By immersing ourselves in the wildness of nature, we metaphorically plant these seeds within the social field. In this essay, I explore how Presencing—the convergence of attention, intention, and agency—forms the foundation of our lived experiences during wilderness trails.
Introduction
In a time of social fragmentation, ecological crisis, and personal alienation, the search for inner transformation has become urgent. As societies confront systemic breakdowns, the question becomes not only how to fix outer systems, but how to regenerate the inner soil from which all sustainable change must emerge. Recent research into wilderness immersion offers promising insights into this deeper architecture of transformation. This essay explores the empirical findings of the Wilderness Leadership Transformation Program (WLTP), conducted by the Foundation for Natural Leadership | FNL, and integrates them with the theoretical framework of social fields, eco-system leadership, and the U-process. Together, these perspectives illuminate a path toward systemic change grounded in attention, intention, and agency.
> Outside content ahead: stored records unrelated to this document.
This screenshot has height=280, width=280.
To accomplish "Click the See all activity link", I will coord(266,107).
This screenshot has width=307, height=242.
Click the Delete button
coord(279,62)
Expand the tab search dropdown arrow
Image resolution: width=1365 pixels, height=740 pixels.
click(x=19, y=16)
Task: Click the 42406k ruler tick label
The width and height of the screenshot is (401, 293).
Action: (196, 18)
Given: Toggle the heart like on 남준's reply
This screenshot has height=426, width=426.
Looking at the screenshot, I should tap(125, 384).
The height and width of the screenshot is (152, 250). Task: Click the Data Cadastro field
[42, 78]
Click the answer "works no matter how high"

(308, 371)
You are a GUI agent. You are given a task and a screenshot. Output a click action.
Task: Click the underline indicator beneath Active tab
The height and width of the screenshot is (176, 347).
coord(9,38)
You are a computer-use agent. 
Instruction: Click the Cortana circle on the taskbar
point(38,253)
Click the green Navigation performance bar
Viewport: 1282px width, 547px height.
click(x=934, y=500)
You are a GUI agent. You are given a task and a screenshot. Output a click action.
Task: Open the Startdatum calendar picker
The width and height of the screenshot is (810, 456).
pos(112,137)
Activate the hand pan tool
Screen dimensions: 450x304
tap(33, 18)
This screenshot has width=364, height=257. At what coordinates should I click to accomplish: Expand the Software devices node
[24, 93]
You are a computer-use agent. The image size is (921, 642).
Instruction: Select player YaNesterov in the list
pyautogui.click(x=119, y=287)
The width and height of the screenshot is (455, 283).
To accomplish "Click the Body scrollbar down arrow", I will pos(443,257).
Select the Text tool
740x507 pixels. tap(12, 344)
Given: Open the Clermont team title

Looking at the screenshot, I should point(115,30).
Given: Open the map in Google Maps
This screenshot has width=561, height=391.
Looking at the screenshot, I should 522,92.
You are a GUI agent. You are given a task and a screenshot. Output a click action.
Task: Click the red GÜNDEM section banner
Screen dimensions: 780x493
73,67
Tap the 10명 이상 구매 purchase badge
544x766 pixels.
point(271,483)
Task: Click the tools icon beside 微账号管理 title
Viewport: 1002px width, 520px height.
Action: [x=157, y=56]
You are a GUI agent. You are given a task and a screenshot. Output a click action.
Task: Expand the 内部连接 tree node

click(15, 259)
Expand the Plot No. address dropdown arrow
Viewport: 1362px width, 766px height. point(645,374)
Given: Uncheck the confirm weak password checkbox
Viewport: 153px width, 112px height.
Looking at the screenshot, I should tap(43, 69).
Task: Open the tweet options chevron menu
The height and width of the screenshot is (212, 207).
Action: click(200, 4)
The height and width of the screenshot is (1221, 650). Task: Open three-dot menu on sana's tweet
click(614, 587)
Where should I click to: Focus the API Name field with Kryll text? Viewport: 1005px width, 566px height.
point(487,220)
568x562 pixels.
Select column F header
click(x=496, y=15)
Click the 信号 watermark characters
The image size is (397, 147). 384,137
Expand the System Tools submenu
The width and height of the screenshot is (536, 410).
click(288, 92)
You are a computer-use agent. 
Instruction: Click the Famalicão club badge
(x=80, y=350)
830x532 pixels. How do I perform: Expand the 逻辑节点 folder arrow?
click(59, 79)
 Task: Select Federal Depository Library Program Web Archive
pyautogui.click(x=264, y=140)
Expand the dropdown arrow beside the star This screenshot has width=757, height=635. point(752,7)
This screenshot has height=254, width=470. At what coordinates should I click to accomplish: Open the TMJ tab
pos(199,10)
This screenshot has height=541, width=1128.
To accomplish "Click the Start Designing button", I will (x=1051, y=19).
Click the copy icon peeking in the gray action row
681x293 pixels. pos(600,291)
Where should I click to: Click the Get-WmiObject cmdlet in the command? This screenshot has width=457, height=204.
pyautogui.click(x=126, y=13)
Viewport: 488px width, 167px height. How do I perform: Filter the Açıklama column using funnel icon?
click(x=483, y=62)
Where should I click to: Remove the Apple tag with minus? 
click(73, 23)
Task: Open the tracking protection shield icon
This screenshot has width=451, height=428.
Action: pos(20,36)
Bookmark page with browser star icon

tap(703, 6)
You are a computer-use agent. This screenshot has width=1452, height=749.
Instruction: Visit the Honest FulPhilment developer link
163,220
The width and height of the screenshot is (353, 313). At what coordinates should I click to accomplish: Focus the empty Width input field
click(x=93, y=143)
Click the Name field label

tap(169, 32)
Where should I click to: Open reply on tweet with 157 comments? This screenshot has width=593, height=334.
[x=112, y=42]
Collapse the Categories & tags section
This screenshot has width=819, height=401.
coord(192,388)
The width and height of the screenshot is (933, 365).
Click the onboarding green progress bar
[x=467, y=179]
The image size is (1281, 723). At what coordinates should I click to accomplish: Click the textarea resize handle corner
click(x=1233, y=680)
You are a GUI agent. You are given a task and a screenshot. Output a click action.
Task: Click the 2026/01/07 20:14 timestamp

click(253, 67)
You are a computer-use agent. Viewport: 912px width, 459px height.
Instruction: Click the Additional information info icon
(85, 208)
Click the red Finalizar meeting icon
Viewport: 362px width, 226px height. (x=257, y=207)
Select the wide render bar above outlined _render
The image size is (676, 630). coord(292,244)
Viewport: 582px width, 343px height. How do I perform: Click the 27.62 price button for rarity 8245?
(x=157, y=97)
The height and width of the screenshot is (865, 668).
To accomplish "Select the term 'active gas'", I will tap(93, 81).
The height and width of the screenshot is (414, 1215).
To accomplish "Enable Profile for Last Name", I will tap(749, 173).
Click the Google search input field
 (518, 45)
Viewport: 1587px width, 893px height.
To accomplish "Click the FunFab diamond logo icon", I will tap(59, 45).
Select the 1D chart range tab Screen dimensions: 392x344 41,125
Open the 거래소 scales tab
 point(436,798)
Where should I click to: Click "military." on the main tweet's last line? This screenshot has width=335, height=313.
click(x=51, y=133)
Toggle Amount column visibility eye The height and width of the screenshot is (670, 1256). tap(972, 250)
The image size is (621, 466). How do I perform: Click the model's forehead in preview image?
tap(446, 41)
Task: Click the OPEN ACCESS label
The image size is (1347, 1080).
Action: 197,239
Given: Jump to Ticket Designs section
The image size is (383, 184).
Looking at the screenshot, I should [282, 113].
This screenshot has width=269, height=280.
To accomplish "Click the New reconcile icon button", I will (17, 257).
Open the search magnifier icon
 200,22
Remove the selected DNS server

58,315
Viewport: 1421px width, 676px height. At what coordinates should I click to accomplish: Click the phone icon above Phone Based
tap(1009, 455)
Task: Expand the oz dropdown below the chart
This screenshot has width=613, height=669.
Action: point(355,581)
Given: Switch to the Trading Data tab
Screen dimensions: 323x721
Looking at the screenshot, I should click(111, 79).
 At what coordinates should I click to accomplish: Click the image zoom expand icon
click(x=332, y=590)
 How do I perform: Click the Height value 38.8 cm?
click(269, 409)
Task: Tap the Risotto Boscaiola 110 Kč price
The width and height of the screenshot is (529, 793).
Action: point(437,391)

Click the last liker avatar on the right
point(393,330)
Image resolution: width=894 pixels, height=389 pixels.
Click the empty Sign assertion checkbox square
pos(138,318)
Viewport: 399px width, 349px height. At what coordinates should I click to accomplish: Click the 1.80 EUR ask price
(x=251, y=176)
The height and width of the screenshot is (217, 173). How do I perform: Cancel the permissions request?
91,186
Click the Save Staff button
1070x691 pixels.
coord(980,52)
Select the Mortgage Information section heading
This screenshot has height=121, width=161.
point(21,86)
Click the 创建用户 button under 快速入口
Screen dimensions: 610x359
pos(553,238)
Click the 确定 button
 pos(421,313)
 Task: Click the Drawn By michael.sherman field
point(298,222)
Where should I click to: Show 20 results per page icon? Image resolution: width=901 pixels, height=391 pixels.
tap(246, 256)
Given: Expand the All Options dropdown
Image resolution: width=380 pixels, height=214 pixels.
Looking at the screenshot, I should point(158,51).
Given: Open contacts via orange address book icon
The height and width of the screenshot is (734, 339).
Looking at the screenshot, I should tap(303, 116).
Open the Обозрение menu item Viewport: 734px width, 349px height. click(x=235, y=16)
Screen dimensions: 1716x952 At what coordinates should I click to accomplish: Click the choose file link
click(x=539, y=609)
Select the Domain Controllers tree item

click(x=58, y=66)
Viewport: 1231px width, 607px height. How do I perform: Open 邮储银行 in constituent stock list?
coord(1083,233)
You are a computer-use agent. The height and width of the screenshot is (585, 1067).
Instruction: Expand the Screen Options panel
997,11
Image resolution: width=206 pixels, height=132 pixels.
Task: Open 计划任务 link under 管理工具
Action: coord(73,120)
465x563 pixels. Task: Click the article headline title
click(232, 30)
Wilderness as a Catalyst for Transformation
Ilya Prigogine’s seminal observation that “small islands of coherence in a sea of chaos have the capacity to elevate the entire system to a higher order” finds practical embodiment in wilderness immersion. The WLTP brings participants—leaders from sectors such as business, finance, and public institutions—into remote wilderness areas in Europe and Africa. The design is deliberately minimal: participants travel in small groups, guided by local facilitators, carrying only the essentials. They walk, camp, engage in silence, share stories in circles, and reflect deeply in solitude. In these conditions, the absence of distractions gives rise to a unique presence. Nature becomes not just a backdrop, but a co-participant in the journey.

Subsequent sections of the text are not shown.